Thursday, July 23, 2015

When did my car become a hackable computer?

hacked title 2

With the host of recent news media accounts of sophisticated hacks on all manner of cars, there is a sense of shock and surprise.

“Are you suggesting that my Jeep can start, stop and turn without me doing anything? Wow! When did this happen?”

Well, actually this shift has been in motion for a while. We just haven’t paid any attention to it and it exposes a reality that is worth exploring.

However, to understand this,  first we have to understand that computers operate on code. Code is written by human beings in lines, just as this blog is written in lines. The computer then consumes the Lines of Code that then tell it what actions to perform. 
Lines of Code
Lines of Code
Now, let’s look at a timeline:
  • Apollo 11 in 1969 had approximately 145,000 Lines of Code in the so-called Apollo Guidance Computer (AGC). That computer enabled astronauts to go to the moon and come back safely. Even so, Neil Armstrong and Buzz Aldrin overrode their Lunar Module computer when it almost landed them in a crater! But in terms of power, it was more basic than the electronics in modern toasters that have computer controlled stop/start/defrost buttons. The AGC had approximately 64Kbyte of memory and operated at a paltry 0.043MHz.
Apollo 11 computer
Apollo 11 computer
  • The space shuttle's General Purpose Computer (GPC) was originally designed in January 1972. NASA chose state-of-the-art flight computers from that era, and it had approx. 400,000 Lines of Code. It was upgraded many times and the Lines of Code went up with every upgrade.
  • Microsoft Office has approx. 45,000,000 Lines of Code! A quantum leap in complexity. Microsoft regularly patches and attempts to fix this code. Not always successfully.
  • CERN’s Large Hadron Collider that recently found the elusive Higgs Boson had approx. 50,000,000 Lines of Code before the most recent upgrade to find even smaller quantum particles.
Large Hadron Collider
Large Hadron Collider
  • A modern automobile, by comparison, has approx. 100,000,000 Lines of Code! Whoa, wait a minute –my car has twice as many Lines of Code as the Hadron Collider? Yes. Depending on your car, it could have even more than that.
Why are these Lines of Code important?

According to a Carnegie Mellon report, there are 20-30 bugs per 1 to 1.5 million Lines of Code. Do the math. When you have millions of Lines of Code, there are more mistakes and hence more bugs. Bugs make the code more vulnerable – more hackable!

The idea that software – even from the biggest companies like Chrysler, Toyota, Google, Microsoft etc. – comes with NO bugs, is an illusion. Some companies have understood that reality and are attempting to get ahead of this threat. These companies are no longer in denial. They include software giant Google that routinely pays hackers millions of dollars for telling them of bugs in their software. More companies are getting in on this crowd-sourcing model for exposing vulnerabilities in their software. Tesla, the electric car maker, is already upgrading and updating their cars wirelessly over the internet. But for all those that are attempting to correct the code, many more have very poor security practices in the writing of that code and shabby quality control. An entire cadre of attorneys is salivating at the prospect of suing all these companies for the pain they will be causing in the future.

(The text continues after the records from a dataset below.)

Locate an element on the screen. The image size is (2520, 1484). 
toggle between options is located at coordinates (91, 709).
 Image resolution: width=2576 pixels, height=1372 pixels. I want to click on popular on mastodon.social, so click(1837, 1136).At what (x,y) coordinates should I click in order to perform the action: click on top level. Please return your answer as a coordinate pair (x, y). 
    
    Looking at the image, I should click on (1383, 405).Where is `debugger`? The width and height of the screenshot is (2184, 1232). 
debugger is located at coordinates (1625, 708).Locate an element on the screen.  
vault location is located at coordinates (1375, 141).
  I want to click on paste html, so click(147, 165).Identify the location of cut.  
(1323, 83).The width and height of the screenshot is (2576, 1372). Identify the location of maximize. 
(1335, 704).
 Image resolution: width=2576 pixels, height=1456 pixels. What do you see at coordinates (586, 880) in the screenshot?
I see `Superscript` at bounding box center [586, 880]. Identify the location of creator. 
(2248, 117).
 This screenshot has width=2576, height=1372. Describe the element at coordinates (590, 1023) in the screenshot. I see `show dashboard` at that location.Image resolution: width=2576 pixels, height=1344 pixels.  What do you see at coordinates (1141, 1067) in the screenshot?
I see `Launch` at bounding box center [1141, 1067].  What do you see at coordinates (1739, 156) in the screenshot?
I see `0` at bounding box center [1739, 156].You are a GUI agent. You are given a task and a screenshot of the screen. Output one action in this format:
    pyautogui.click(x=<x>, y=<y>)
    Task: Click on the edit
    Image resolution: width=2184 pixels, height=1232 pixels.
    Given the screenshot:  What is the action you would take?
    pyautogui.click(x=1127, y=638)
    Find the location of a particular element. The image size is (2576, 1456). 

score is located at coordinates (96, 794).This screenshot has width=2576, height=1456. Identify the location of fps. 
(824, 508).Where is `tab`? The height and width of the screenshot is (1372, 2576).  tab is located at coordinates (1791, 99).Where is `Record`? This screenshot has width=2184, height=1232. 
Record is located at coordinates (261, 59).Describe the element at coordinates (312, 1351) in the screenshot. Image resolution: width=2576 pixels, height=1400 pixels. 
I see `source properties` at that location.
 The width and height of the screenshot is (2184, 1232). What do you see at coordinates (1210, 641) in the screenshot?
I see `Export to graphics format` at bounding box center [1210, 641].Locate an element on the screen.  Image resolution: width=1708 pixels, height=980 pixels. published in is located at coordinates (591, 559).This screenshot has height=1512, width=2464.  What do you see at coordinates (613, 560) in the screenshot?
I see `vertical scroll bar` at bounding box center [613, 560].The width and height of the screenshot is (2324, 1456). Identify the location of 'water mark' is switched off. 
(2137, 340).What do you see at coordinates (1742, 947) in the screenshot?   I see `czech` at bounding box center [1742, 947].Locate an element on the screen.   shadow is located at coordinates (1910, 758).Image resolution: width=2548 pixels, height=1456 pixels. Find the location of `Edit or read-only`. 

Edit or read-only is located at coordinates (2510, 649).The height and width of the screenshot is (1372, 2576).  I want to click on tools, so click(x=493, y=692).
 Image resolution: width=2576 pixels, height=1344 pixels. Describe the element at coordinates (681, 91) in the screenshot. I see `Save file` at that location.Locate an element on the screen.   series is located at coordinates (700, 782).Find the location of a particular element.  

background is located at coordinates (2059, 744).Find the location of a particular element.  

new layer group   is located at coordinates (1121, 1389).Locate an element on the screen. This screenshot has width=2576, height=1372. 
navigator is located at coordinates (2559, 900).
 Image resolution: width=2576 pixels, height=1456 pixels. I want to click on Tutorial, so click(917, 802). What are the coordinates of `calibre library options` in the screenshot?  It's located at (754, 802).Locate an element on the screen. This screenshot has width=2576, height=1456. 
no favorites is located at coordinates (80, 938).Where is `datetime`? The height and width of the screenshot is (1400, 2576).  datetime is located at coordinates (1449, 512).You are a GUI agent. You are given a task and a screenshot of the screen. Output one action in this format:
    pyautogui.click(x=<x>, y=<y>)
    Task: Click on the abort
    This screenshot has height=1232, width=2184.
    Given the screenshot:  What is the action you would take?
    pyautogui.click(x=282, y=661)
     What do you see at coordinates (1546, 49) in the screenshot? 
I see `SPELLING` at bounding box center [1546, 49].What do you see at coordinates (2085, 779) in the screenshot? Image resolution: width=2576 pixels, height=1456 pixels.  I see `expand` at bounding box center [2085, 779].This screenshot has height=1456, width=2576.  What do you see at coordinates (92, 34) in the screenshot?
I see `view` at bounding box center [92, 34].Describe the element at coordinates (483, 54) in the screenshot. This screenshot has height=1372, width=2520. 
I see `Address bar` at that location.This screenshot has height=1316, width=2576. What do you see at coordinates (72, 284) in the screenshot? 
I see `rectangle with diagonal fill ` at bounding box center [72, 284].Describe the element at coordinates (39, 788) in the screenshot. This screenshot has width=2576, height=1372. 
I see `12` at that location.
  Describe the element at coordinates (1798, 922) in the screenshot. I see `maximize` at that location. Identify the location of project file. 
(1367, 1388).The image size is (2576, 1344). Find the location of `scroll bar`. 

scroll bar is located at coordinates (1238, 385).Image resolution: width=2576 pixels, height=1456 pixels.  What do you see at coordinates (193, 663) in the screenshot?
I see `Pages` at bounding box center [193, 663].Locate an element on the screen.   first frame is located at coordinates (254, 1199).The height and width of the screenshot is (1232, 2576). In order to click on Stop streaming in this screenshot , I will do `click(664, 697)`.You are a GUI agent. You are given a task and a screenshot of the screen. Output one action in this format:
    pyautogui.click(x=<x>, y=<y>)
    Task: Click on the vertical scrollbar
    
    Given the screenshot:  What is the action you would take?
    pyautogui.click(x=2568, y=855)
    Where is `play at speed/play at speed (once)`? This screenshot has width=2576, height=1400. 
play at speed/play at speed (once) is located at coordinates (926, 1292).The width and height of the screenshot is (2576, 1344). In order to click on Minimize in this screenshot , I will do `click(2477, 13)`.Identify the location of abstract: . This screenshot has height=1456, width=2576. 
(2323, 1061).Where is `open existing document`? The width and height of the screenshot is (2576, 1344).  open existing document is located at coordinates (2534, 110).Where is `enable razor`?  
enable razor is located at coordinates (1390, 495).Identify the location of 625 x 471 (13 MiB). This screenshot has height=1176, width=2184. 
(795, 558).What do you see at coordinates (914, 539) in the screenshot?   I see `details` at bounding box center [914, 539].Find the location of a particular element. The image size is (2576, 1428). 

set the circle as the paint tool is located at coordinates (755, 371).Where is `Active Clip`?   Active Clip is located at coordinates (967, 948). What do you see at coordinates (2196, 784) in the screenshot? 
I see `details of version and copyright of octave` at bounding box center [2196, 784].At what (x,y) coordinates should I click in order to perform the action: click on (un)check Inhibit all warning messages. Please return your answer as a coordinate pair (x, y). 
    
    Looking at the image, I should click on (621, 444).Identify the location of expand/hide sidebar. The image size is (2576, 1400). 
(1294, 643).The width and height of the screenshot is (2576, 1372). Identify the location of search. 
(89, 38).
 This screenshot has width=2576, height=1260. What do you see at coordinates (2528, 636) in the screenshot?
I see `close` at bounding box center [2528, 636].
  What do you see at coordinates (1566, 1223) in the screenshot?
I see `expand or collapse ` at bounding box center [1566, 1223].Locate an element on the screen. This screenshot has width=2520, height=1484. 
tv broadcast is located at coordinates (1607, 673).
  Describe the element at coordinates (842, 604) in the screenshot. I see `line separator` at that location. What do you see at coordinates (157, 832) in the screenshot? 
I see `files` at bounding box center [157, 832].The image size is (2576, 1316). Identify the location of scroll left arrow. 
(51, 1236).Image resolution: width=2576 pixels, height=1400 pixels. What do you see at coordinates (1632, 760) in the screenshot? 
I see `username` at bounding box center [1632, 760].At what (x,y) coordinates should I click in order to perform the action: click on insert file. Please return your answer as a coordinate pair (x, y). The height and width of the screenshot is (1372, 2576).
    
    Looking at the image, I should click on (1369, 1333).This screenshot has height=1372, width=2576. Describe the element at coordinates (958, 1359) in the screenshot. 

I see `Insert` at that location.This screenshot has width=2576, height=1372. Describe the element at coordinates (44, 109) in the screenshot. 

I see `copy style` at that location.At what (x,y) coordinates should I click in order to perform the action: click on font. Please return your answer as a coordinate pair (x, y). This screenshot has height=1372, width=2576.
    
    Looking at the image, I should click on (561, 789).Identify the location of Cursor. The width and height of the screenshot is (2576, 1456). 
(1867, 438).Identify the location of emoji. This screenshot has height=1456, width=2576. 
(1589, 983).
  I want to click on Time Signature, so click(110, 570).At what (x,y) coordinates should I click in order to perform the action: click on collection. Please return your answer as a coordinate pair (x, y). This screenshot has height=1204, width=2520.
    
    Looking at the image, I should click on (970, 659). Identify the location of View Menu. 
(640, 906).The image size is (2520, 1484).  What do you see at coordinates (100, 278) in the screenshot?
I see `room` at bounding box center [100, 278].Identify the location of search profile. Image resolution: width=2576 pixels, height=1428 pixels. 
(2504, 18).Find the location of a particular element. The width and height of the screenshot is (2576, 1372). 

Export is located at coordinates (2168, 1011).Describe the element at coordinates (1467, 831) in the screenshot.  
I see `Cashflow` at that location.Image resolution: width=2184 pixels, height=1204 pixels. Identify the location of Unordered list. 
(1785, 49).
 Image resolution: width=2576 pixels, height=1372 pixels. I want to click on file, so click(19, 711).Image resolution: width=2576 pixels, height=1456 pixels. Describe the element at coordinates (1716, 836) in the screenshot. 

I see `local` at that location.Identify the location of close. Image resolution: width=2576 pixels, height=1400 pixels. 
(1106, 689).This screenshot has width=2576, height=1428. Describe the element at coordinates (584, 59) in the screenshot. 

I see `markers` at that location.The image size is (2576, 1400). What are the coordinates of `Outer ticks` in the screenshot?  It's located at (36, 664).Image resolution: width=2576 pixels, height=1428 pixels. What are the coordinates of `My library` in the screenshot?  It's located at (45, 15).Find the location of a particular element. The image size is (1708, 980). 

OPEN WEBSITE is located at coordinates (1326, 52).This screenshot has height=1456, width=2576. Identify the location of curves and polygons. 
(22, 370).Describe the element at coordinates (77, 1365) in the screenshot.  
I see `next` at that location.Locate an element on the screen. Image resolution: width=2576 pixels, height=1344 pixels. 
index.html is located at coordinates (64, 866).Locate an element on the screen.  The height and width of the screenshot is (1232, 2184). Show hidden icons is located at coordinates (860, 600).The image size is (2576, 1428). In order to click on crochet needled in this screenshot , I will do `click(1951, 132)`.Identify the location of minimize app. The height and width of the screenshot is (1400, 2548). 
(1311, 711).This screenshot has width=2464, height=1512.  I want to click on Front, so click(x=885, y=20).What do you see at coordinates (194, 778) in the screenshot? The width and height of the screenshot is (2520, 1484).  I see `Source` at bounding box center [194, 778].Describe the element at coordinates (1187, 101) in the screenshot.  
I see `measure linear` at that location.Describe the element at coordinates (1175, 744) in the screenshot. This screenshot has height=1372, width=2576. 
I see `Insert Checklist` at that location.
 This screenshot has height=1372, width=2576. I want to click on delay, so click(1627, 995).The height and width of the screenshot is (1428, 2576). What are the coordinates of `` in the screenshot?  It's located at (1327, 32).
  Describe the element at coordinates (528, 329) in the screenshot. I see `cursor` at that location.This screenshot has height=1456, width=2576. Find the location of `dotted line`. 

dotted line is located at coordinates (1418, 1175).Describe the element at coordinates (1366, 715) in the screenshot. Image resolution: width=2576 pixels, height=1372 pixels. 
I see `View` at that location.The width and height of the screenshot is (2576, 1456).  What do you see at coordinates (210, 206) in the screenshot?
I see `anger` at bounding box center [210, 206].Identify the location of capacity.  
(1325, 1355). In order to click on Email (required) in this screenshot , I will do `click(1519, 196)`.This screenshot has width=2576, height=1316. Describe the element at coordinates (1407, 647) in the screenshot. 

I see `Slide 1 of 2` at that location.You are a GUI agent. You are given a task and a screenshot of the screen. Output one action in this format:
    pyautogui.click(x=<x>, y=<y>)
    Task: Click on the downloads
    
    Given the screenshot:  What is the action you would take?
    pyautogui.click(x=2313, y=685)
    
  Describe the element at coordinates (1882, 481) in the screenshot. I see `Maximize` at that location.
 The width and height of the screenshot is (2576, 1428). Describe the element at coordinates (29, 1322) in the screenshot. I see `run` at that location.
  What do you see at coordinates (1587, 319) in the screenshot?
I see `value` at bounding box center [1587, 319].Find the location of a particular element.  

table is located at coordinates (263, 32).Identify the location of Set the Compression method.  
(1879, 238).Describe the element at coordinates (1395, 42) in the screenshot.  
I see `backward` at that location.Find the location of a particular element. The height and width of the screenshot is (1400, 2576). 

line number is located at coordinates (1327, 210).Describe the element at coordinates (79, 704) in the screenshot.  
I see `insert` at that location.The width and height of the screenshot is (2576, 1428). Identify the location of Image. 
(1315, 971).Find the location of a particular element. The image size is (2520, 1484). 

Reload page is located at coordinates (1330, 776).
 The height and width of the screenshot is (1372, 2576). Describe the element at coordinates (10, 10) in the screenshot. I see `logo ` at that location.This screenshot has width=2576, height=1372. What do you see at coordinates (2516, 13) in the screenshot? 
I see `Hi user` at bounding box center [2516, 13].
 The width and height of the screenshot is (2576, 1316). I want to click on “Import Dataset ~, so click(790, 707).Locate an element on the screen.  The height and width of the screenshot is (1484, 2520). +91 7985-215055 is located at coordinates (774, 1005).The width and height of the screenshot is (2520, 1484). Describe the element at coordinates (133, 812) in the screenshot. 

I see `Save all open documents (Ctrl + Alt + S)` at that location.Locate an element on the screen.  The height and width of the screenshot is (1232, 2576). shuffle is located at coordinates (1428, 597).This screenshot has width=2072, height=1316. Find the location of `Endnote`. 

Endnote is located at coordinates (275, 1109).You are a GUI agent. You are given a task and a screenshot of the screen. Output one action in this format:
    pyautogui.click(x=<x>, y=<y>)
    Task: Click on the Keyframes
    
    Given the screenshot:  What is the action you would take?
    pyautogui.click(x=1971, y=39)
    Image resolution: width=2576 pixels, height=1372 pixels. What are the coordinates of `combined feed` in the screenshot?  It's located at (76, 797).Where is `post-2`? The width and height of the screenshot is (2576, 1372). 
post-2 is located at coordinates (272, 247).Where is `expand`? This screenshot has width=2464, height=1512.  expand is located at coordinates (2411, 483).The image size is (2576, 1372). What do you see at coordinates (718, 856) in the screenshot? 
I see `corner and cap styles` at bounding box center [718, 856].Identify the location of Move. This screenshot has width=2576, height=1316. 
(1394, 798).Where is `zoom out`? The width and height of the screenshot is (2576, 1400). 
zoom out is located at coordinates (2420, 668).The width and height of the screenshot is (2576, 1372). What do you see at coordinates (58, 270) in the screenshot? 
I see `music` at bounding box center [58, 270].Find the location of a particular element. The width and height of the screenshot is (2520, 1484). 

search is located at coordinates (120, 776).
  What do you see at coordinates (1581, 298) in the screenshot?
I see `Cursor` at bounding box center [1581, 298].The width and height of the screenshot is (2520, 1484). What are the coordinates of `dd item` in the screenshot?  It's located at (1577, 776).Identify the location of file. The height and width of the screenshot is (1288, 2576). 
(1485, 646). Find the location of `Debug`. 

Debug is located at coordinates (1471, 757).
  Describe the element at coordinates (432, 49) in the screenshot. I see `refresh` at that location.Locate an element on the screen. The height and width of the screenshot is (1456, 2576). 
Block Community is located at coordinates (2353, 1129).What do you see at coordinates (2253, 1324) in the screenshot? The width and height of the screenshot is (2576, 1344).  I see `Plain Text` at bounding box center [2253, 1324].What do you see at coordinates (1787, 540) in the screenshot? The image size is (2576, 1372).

United Airlines recently offered and then paid two hackers one million frequent flier miles each for spotting issues with their software. One million miles is the equivalent of 33 round trips from USA to Europe!

Daimler-Chrysler, BMW and Audi are buying Nokia maps for $2.7 billion. Dieter Zetsche, chief executive of Daimler, said a desire to have better control over data security was one of the reasons Mercedes was bidding for Nokia's high-definition mapping business. Dieter wants the Mercedes to steer where the driver intends the car to go and in the new and fast approaching era of driverless cars – this will be even more important. By the way, the Lines of Code in driverless cars is expected to grow exponentially, as then will the bugs.

Computers run Lines of Code. Code is not perfect. And whereas imperfect code in your laptop may not kill you (although that may not be as simplistic as that statement suggests), the computer you drive and call a car, certainly can.